Povera Roma, i Cinque Stelle le fanno danni come i Visigoti di Alarico

8 Set 2016 20:03 - di Aldo Di Lello

Roma, la Città Eterna, riesce sempre ad attirare i barbari: da Brenno ad Alarico, dai Lanzichenecchi alle armate  di  Napoleone , dagli occupanti angloamericani ai palazzinari del dopoguerra, dall’occupazione del Caf ai funzionari e dirigenti con la tessera Pci-Pds-Ds-Pd, fino al liquame di Mafia Capitale, che ha avuto la scaturigine primaria nel sistema di potere instaurato dalle giunte capitoline del centrosinistra. Oggi Roma è caduta nelle mani dei Cinque Stelle. Una città già in decadenza, soprattutto dopo il biennio extraterrestre di Ignazio Marino. Ma ora, con Raggi, Di Battista, Paola Taverna e compagnia cantando, sembra proprio arrivata al capolinea. La rinuncia alle Olimpiadi del 2024 ha tutta l’aria di essere il classico colpo di grazia per una città già prostrata, delusa, rannnichiata nei propri rancori. E questo non solo per il fatto in sé, ma per quello che significa in termini di “stato mentale” della città. Poteva essere una sfida, Roma 2024, un motivo offerto alla città per mettersi alla prova, per darsi un obiettivo, per ritrovare la fiducia in se stessa.
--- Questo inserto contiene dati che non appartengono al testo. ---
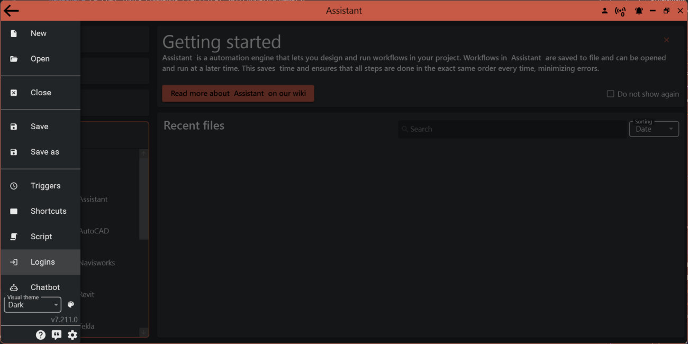Select Triggers from the sidebar menu
The height and width of the screenshot is (344, 688).
tap(45, 185)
Invece non sarà così. Il no ormai certo al privilegio di organizzare una olimpiade, privelegio che tutte le capitali del mondo industrializzato vorrebbero conquistare, fa sprofondare Roma in una mediocrità senza speranza, in un minimalismo disperato. Disperato e tronfio, come sono tronfie le parole del Di Battista: «Il no sarà secco e chiaro, farà tremare il potere». Ma ci faccia il piacere, onorevole Dibba! La parola “potere” esce sempre fuori dalla bocca pentastellata quando i seguaci di Grillo non sanno come motivare le loro, immotivabili, scelte. Come la scelta di Paola Muraro di non dimettersi da assessore all’ambiente, una scelta contro ogni decenza, con tutto quello che sta venendo fuori sulla sua “consulenza” all’Ama. Anche la Muraro accusa i “poteri forti” di avercela con l’amministrazione M5S di Roma.

E a Roma non solo non si faranno le Olimpiadi, ma, con ogni probabilità, non si costruirà nemmeno il nuovo stadio. Pensare una grande opera, un grande evento è peccato. È una Roma piccola piccola quella di Dibba, della Raggi, della Muraro, della Taverna e della Lombardi. Una Roma pasticciona come non s’era mai visto prima. L’ultima tragicommedia è quella dell’assessore De Dominicis, appena nominato e subito dopo dimissionato. È di queste ore la notizia che anche lui era indagato.  Ma da dove è venuta questa gente tronfia,  banale e maldestra ? Dalla folla anonima dei signori e delle signore Nessuno che hanno occupato uno spazio di potere abbandonato dall’insipienza della politica. Come l’iguana che diventa Godzilla nell’atmosfera devastata dalla Bomba H.

«Quali lacrime sono pari alla sua agonia? Una città sovrana di antica data cade»: così scrisse un cronista del tempo in cui avvenne la devastazione di Roma ad opera dei Visigoti di Alarico. Le odierne devastazioni dei nuovi barbari non sono certo cruente, ma feriscono egualmente l’anima di Roma. Sono le ferite che solo la banalità sa produrre.